● Supplied records:
BEGIN

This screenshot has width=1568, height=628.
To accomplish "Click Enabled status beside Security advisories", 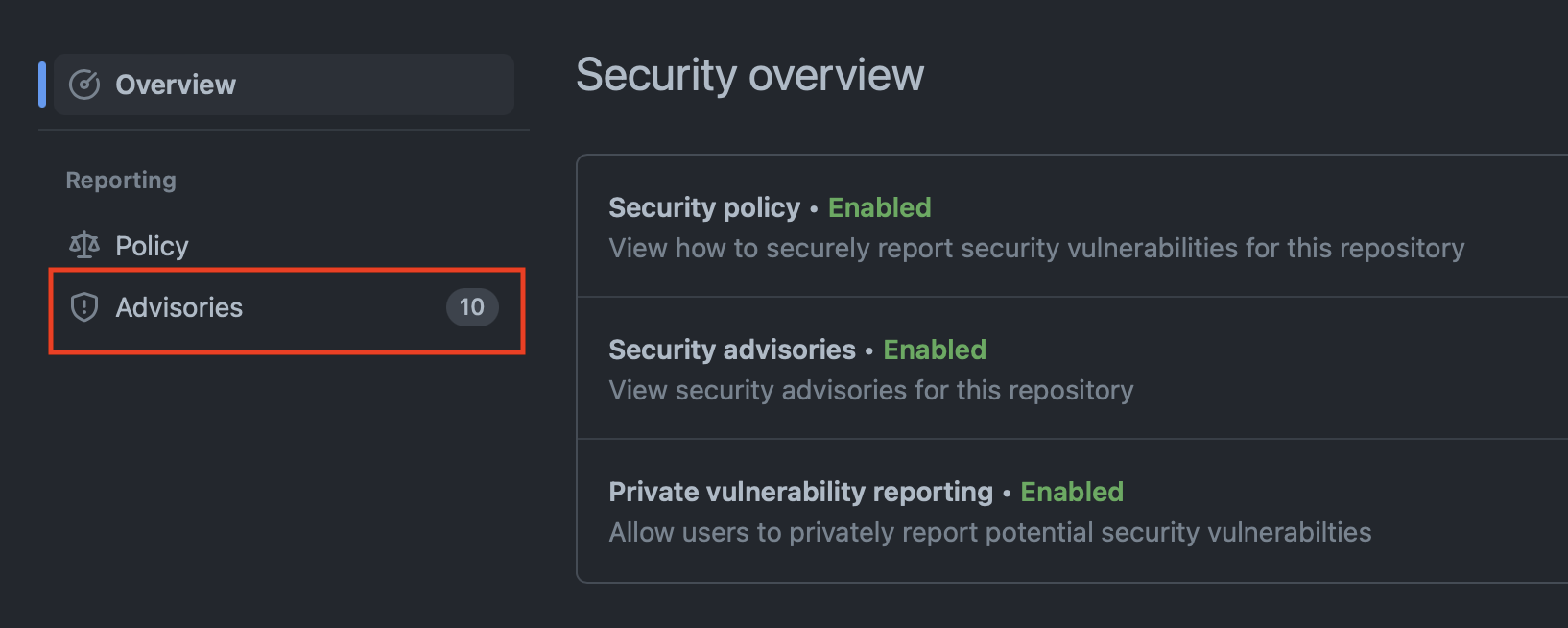I will pyautogui.click(x=935, y=350).
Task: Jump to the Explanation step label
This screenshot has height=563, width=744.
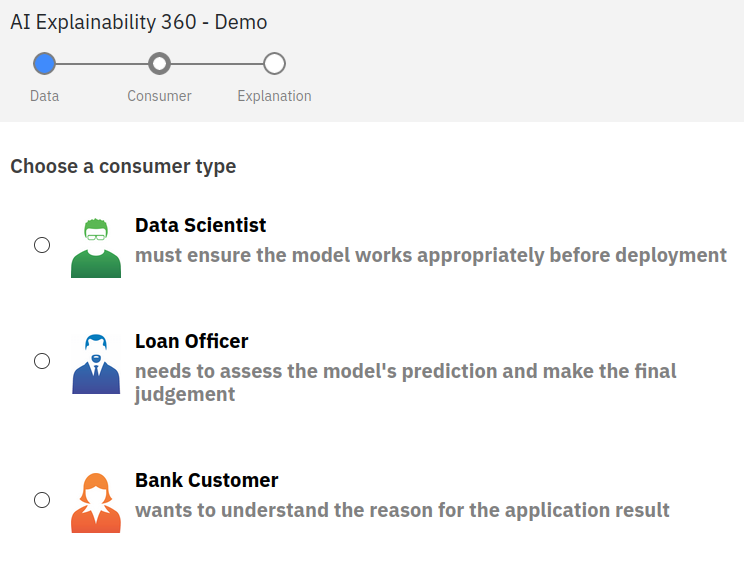Action: tap(274, 96)
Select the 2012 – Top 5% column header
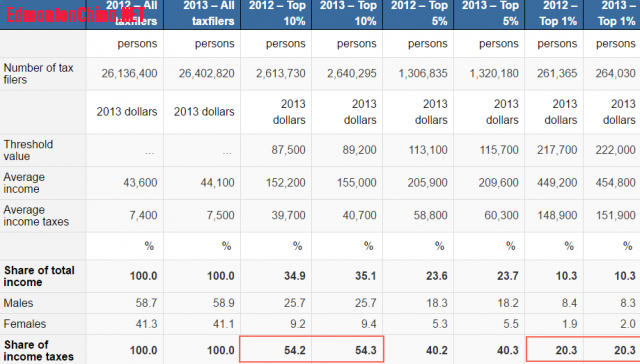The image size is (640, 364). [418, 14]
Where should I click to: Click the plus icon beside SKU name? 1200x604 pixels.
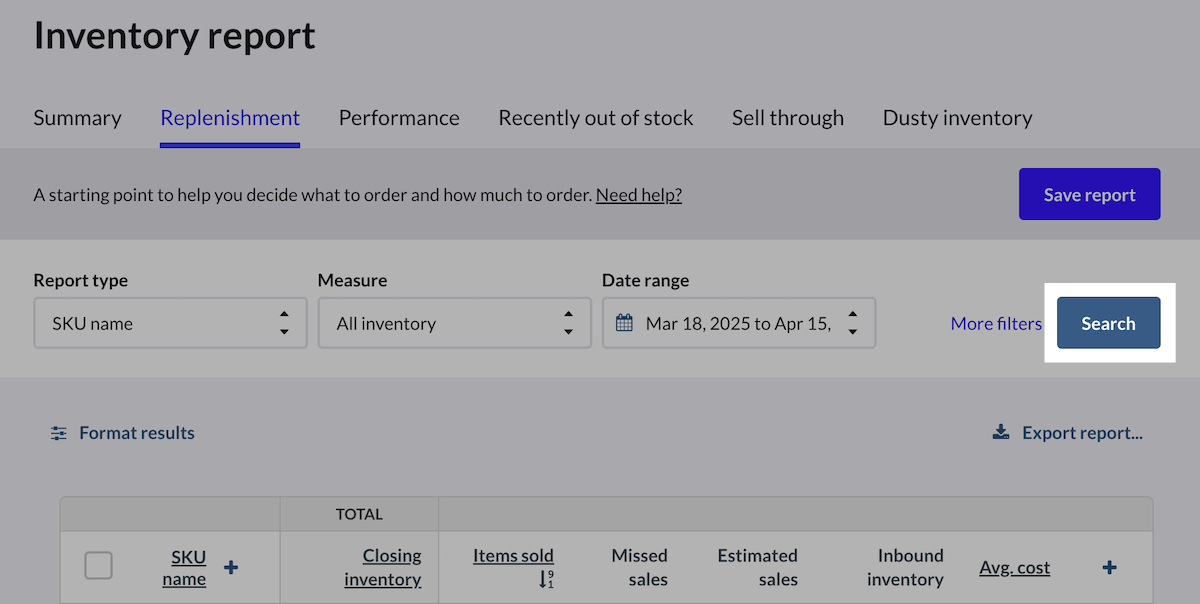click(x=231, y=568)
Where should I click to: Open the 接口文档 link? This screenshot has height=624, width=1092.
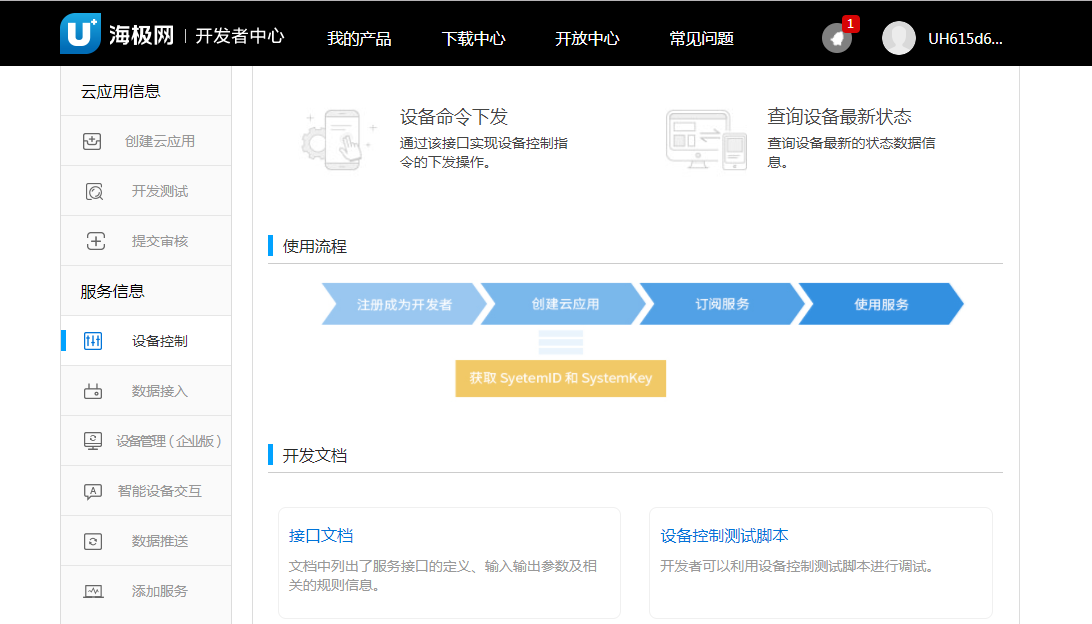pos(321,536)
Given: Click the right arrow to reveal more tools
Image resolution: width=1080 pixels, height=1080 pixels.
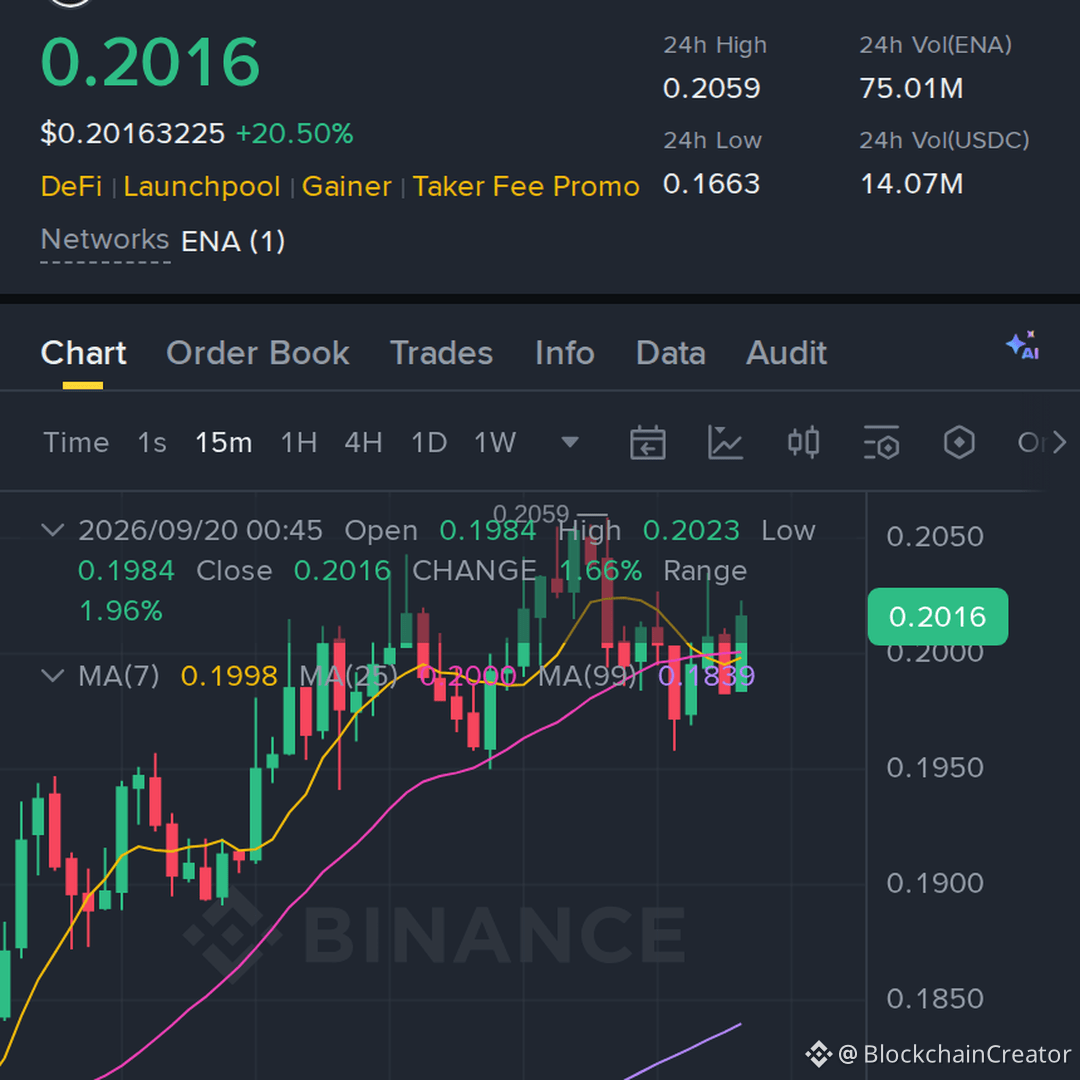Looking at the screenshot, I should tap(1059, 442).
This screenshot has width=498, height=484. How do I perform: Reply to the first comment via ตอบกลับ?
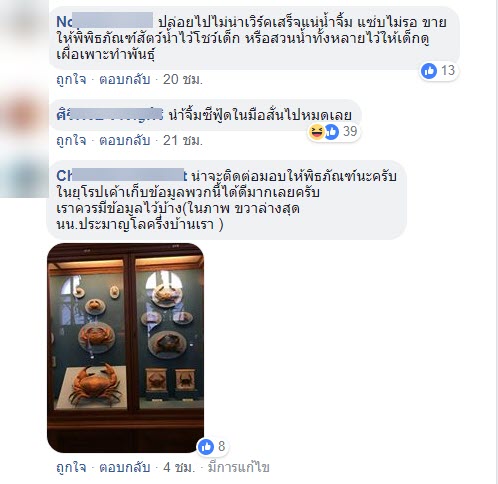pyautogui.click(x=125, y=80)
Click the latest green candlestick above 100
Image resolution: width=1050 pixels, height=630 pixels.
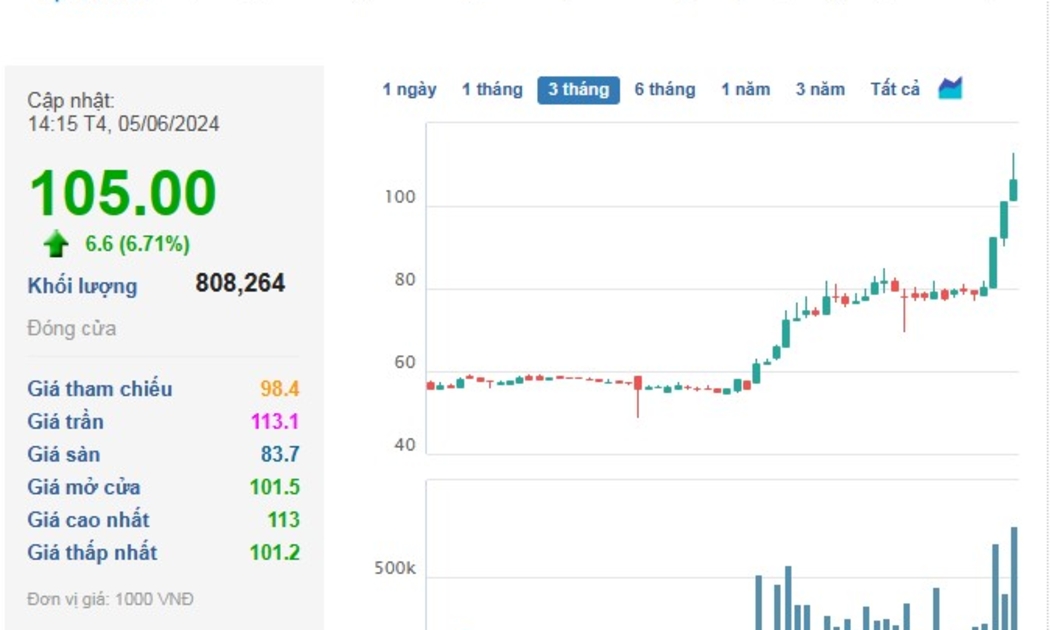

END

● Prompt: Repeat each line word for word, from the one with "Where should I click to: Open" down to the last line of the data, and keep the pictures out of it.

● The completed task:
Where should I click to: Open the 接口文档 link? This screenshot has height=624, width=1092.
pos(321,536)
Given: Click the right arrow to reveal more tools
Image resolution: width=1080 pixels, height=1080 pixels.
Looking at the screenshot, I should tap(1059, 442).
This screenshot has width=498, height=484. How do I perform: Reply to the first comment via ตอบกลับ?
pyautogui.click(x=125, y=80)
Click the latest green candlestick above 100
Image resolution: width=1050 pixels, height=630 pixels.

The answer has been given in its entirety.